Futures require a margin, a good-faith payment to establish the futures position. Typically the margin amount is about 5% to 10% of the contract value. A futures contract valued at $100,000, for example, might require the investor to put up $7,000 as initial margin and maintain a minimum of $6,000 in the margin account while the futures contract is open.

Options require the buyer to pay only a fee, called an option premium, for the right to buy or sell shares of stock at a predetermined price. Options are typically for 100 shares, so if the premium is $3 per share, for example, the buyer of a call option pays $300 for the right to call (buy) 100 shares at the exercise price. The option seller collects the per-share premium, and is only required to sell the shares if the buyer exercises the option.

Investors and market size

Futures trading is mainly for institutional investors because the contracts are large, typically $100,000 or more, margin payments are substantial, and institutions often have warehouses and other facilities if they choose to take physical delivery of commodities. Options are more accessible to smaller investors because the dollar amounts involved generally are smaller.

In 2021, global trading in futures and options increased 34% to almost 63 billion contracts, with futures accounting for almost half the total, according to the Futures Industry Association, a trade group based in Washington, London, and Singapore.

The dollar size of the futures market depends on whether the measurement is of the notional value—or leveraged value—of all contracts, which is many trillions of dollars, or the smaller market value of contracts—the amounts investors have actually staked through margin accounts. This is still many billions of dollars.

6 types of futures

Key kinds of futures include:

  1. Commodities

    : corn, wheat, soybeans, and livestock, as well as coffee, sugar, cocoa, orange juice as well as other agricultural products.

  2. Energy

    : predominantly crude oil and natural gas. Other energy futures include gasoline, heating oil and jet fuel.

  3. Metals

    : gold, silver, platinum for precious metals; aluminum, copper, and steel for industrial metals.

  4. Equities

    : these are mainly linked to stock market indexes, not individual stocks, where options predominate. Futures for the Standard & Poor’s 500 Index are among the most popular. Other futures are based on the 30-stock Dow Jones Industrial Average and the Nasdaq 100 index. 

  5. Bonds and interest-rate instruments

    : these futures are mainly for government bonds, especially U.S. Treasury bonds, and eurodollars, which are interest-paying dollar deposits in banks outside the U.S.

  6. Currencies

    : the most popular currency futures are for the dollar-euro exchange rate, dollar-yen, and euro-yen. Futures also are available on the dollar index, a trade-weighted measure of the dollar’s value against six major currencies. Bitcoin now has futures trading as well.

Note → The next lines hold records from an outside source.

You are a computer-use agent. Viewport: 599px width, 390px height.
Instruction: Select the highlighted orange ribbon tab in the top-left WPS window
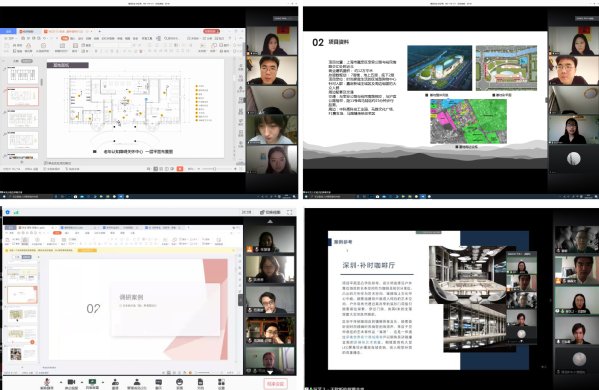pyautogui.click(x=65, y=38)
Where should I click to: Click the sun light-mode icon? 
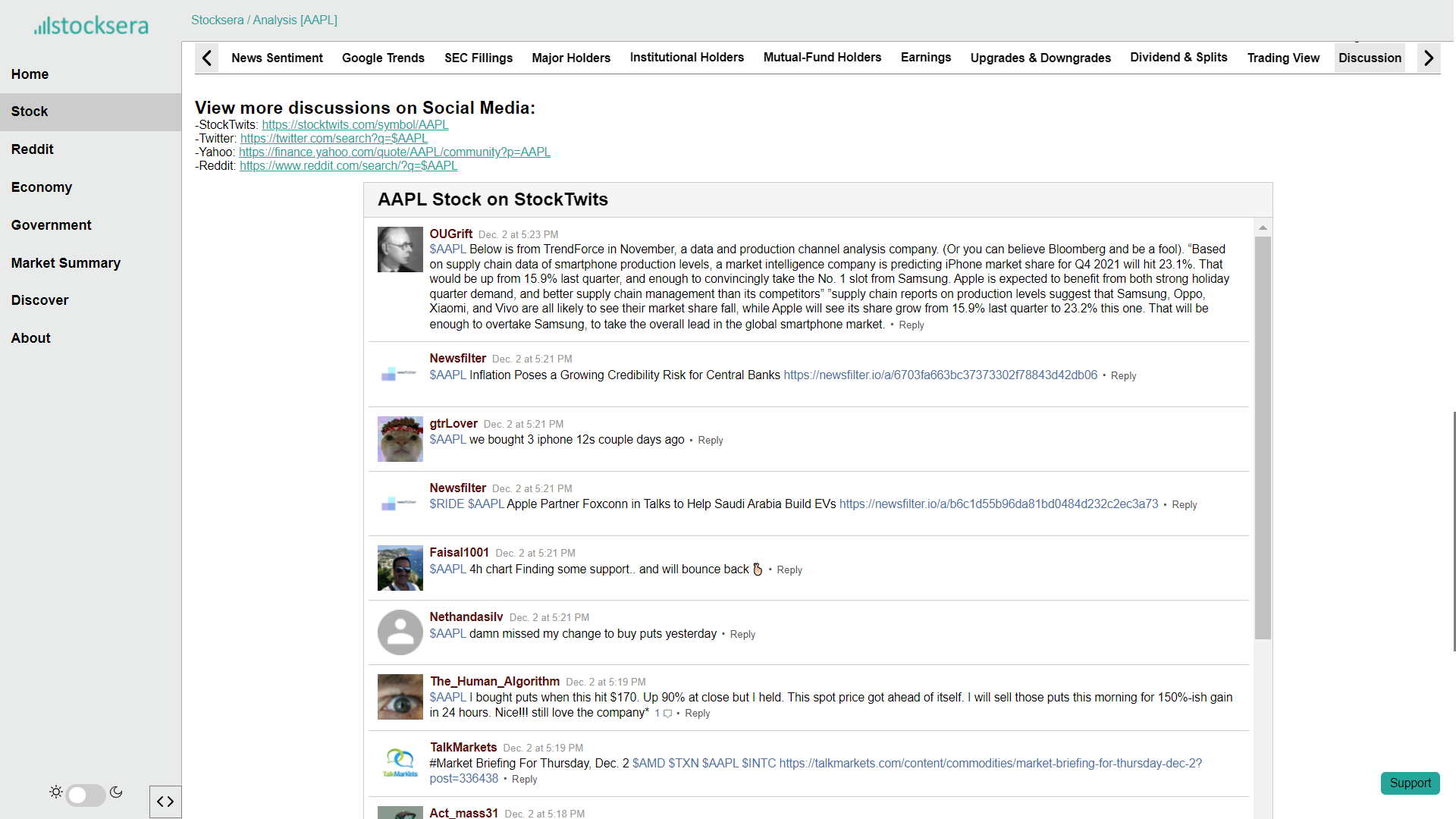pyautogui.click(x=56, y=792)
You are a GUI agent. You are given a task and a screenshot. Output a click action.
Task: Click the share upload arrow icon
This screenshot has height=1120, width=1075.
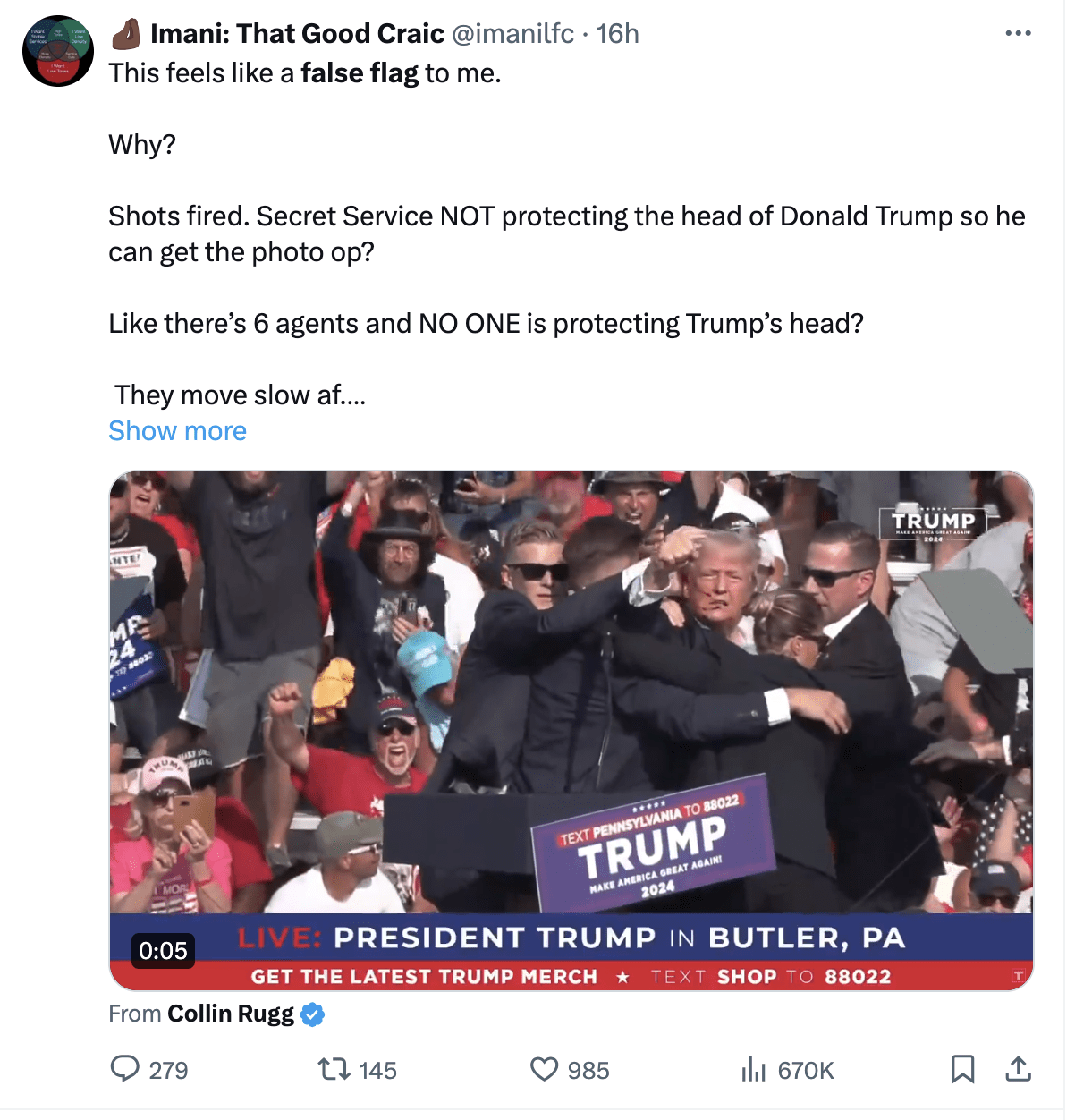click(x=1018, y=1069)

Potential benefits and risks of futures

Futures offer investors a number of potential benefits:

  • Ability to hedge.

    Companies can hedge the price of their raw materials by buying futures, while commodity producers can sell futures to hedge against the risk of falling spot prices. Each gets peace of mind by locking in a price.

  • Leverage.

    Leverage is employed through margin accounts that require pledging only a fraction of the futures contract’s value, offering the potential for outsized gains if a trader bets correctly on the asset’s price direction. The good-faith money pledge is called margin.

  • Ability to speculate.

    Investors can speculate on price trends in the underlying assets, without having to buy the assets upfront. For example, for only a $5,000 margin payment, an investor in February might purchase a $200,000 futures contract for the S&P 500 Index, pegged at an index value of 4,000 and expiring in June, at a time when the index is at, say, 3,900. The investor is betting the S&P 500 will be above 4,000 by June when the contract expires, profiting from cash settlement of the amount above 4,000. 

There are, however, some significant drawbacks to futures:

  • Risk.

    Leverage means risk. While this can magnify trading gains if the price bet goes the speculator’s way, it can magnify losses if the price goes the other way. The hedger also faces an opportunity risk: the possibility of either paying too much only to see the asset’s spot price subsequently decline, or selling too cheaply only to see spot prices rise.

  • Fluctuations in margin.

    Futures are revalued daily to see if an investor’s margin pledge is still adequate; if not, the futures exchange will demand more money from the trader to replenish the margin account.

The bottom line

Futures can be useful in hedging the risk of price volatility in the underlying assets, such as oil, gold, and stock market indexes. They are also a way for investors to take that risk by speculating on the direction of asset prices. But they are primarily for investment professionals, not small investors, because of the size of futures contracts, the amount of margin money required to access futures trading, and the use of leverage that can result in big losses as well as big gains.